» WORK TO COMPLETE: Below are some records; state how many of their lines contain the word "agent", and add nothing.

====== DATA ======

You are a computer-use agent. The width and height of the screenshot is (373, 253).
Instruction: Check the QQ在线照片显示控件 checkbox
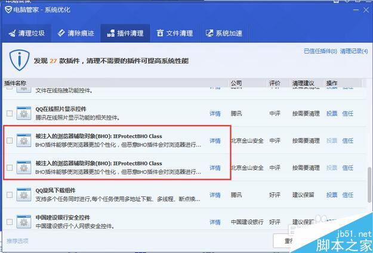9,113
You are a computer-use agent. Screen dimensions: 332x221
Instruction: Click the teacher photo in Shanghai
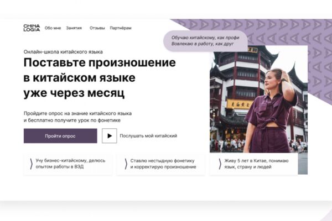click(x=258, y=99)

======
====== DATA ======

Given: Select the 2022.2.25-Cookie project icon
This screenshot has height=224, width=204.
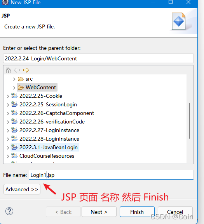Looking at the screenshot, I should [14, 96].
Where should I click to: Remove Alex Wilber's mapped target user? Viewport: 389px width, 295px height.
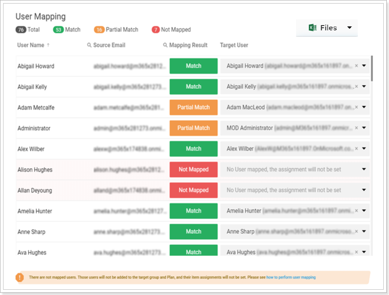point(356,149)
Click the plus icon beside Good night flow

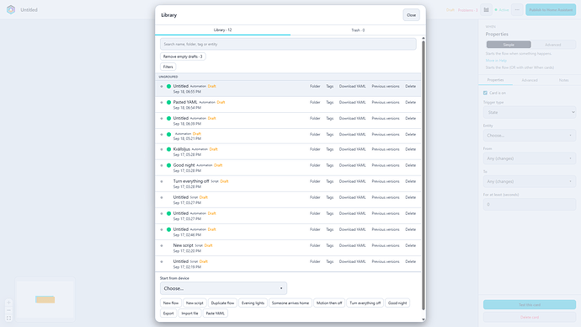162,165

======
====== DATA ======

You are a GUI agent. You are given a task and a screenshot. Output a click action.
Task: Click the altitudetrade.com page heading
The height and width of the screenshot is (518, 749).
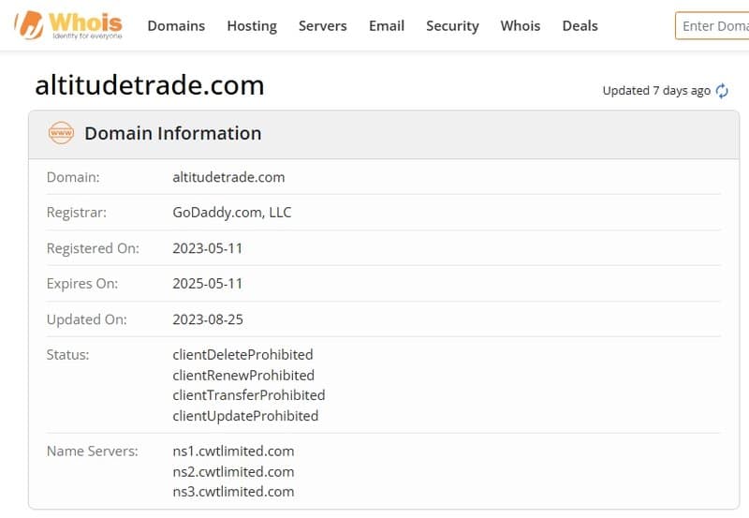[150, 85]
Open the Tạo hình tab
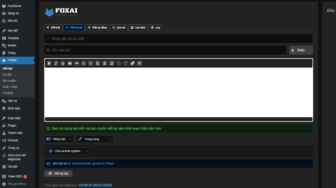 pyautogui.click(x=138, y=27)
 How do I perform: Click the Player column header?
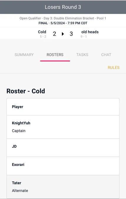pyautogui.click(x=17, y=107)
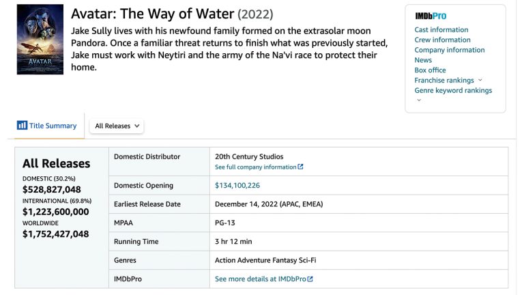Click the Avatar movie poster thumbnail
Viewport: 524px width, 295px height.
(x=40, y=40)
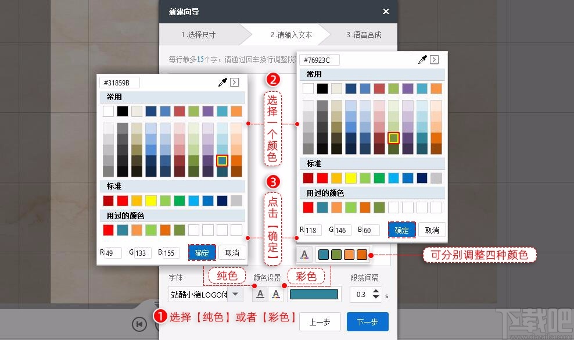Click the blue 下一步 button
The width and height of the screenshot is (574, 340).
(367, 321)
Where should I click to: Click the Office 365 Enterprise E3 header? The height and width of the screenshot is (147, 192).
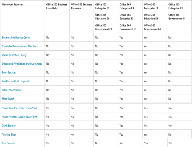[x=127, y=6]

======

» ANSWER SECTION: 3